Janey Program in Latin American Studies

2015/2016 JANEY ANNUAL WORKSHOP: GUILLERMINA ALTOMONTE AND MANUELA BADILLA

Monday, April 11th | 12 pm History Conference Room (Room 529, 5th Floor, 80 5th Avenue building).

Janey Fellows, Guillermina Altomonte and Manuela Badilla will be presenting their ongoing work based on the 2015/16 Janey Summer Fellowship they were awarded.

Guillermina Altomonte: Home or hotel? Legitimation of luxury institutional elder care in Chile: The case of Golden Residences
This paper explores the legitimation of a new industry in Chile: investor-owned, for profit luxury nursing homes. These institutions have to differentiate themselves from asilos or hogares, establishments that have traditionally cared for low-income, often abandoned, elderly people. Drawing on interviews with upper-level management at one of the first luxury nursing homes built in Santiago, I argue that such differentiation, and consequently the legitimation of high-end institutional long-term care operates through the hybridization of two discursive logics: the professionalized discourse of luxury services, and the informal rhetoric of the home. The luxury service discourse means that residents and their families are treated like entitled customers whose desires are constantly catered to, while the “home” logic rests upon the construction of residents as home-owners and of frontline care workers as servants. Both discourses thus reproduce residents’ privileged class position even in a situation of increasing dependence. Conversely, the ambiguity of institutional definition in luxury long-term care results in a greater cost for lower-tier workers. Not only is their caring labor devalued, as has been amply documented by literature on nursing homes, but they are also imposed with the symbolic and material subordination of historical relations of domestic labor that continue to permeate modern Chilean service organizations.

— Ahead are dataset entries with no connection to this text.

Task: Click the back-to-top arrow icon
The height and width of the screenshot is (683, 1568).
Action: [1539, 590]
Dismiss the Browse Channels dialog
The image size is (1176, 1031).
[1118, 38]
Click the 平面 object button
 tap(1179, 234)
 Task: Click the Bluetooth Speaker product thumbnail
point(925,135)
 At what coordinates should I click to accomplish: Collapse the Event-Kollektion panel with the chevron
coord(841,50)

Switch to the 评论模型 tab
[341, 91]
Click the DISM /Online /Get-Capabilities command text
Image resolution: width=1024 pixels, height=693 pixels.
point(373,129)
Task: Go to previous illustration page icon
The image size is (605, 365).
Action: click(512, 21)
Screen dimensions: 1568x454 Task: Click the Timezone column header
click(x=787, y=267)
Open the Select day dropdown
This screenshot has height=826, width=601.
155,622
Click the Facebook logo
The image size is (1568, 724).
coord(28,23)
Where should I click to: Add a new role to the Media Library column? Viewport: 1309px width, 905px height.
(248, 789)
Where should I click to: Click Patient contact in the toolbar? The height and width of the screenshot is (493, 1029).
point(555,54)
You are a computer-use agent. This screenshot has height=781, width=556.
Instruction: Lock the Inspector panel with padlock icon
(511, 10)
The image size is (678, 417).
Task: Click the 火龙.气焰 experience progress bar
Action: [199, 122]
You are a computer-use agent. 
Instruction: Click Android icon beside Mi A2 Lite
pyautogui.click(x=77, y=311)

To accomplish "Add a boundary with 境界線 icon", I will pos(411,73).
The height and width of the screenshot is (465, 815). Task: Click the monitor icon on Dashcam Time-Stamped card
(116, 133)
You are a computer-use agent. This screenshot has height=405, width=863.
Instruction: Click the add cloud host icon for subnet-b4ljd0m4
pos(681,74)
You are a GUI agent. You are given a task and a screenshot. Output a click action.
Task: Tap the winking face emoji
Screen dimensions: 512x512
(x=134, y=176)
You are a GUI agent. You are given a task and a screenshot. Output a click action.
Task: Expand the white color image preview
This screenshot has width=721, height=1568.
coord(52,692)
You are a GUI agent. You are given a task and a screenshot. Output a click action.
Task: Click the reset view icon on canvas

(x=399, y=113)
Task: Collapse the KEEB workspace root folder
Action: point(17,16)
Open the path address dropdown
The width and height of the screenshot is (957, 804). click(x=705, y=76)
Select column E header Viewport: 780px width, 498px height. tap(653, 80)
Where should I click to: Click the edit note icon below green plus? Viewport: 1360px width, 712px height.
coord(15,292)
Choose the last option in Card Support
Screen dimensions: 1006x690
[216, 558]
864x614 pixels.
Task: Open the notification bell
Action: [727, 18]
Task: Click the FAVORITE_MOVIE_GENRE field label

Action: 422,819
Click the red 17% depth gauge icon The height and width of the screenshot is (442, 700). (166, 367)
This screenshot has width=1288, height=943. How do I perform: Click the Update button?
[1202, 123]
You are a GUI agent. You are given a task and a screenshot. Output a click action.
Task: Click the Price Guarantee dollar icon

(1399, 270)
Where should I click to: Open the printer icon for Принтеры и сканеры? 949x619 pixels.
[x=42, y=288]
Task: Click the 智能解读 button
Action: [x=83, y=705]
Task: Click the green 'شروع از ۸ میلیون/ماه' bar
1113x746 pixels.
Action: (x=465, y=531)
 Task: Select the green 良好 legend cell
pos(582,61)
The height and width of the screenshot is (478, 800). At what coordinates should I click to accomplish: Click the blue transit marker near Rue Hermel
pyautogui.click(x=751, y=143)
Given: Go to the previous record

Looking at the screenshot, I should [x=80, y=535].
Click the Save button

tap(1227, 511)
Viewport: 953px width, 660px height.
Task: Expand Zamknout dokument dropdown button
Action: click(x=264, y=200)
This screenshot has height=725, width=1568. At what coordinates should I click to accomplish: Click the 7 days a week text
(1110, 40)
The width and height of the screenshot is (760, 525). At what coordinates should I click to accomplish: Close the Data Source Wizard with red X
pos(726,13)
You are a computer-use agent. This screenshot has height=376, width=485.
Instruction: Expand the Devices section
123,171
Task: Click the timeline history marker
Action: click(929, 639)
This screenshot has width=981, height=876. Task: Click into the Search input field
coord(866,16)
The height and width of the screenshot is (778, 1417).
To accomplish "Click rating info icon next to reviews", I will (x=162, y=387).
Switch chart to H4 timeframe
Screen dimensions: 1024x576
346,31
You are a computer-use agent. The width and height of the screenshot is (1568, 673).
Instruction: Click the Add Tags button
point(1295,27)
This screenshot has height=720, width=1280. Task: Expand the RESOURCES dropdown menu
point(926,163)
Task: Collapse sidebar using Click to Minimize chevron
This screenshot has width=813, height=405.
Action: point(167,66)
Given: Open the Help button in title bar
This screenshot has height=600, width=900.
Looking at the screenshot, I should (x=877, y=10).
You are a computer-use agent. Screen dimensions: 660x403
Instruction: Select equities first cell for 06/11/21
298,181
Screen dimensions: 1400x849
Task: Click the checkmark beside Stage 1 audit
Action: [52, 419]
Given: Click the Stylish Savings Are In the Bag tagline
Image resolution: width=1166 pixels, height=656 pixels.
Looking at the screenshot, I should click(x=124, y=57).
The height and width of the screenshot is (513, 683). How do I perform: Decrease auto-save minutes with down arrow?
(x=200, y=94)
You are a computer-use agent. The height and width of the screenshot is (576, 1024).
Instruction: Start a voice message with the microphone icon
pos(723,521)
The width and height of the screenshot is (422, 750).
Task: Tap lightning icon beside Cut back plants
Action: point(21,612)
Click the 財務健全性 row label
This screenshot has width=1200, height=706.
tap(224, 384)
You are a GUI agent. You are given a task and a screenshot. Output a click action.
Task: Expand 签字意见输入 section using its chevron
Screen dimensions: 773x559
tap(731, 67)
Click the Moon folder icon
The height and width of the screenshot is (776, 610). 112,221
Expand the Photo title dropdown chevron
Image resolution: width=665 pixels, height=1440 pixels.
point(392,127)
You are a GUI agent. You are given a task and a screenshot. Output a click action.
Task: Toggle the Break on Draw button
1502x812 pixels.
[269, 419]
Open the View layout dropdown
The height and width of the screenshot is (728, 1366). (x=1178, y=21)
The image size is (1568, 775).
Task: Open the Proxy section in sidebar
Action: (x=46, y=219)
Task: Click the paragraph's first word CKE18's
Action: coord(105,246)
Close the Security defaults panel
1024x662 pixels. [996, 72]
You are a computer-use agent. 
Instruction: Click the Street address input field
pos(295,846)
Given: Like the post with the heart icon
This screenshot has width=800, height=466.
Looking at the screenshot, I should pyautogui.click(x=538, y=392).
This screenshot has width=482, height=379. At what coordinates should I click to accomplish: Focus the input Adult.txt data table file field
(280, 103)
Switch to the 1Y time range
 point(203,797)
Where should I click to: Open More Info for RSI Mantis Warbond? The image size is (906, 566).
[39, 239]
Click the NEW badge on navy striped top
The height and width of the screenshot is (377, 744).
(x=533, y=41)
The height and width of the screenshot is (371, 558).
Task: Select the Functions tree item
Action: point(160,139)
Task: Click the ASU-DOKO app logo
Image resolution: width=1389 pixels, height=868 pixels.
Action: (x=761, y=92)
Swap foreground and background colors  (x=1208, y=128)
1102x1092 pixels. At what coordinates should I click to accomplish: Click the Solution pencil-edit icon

Manuela Badilla: Bringing back ‘la Resistencia’: The Chilean Student Movement as a turning point in the official narrative about the dictatorial past
This article explores the practices and symbols deployed to talk, think, and act in relation to the military dictatorship in Chile (1973-1989) during the Chilean Student Movement (2011-2013). This social movement, led by the post-dictatorship generation, is analyzed as the key trigger in questioning the official narrative of the dictatorial past that has emphasized the role of victimhood. It brought back the narratives, practices, and events of the resistance against the dictatorship,challenging the discourse of political stability and reconciliation fostered by transitional governments. The Student Movement stressed the necessity of remembering other forms of violence that came with the imposition of the neoliberal system during the dictatorship and were maintained during the transition.
Informed by 14 in-depth interviews, archival research, and discourse analysis, this paper explores the different symbols and rituals through which the events of the resistance were inhabited by the participants of this movement in order to strengthen and articulate the movement discourses, strategies, and repertoires of action and social mobilization. This work examines three forms in which the resistance has been inhabited: school and university strikes and occupations; the use of direct actions such as barricades, and ‘casserole’ pots and pans protests; and commemorative practices. Participants of this movement found a source of inspiration and legitimacy for their struggle in these events. The re-enactment of these events illustrates not only the strength of the events of the resistance themselves, but of the ongoing process by which these symbols and meanings move through history.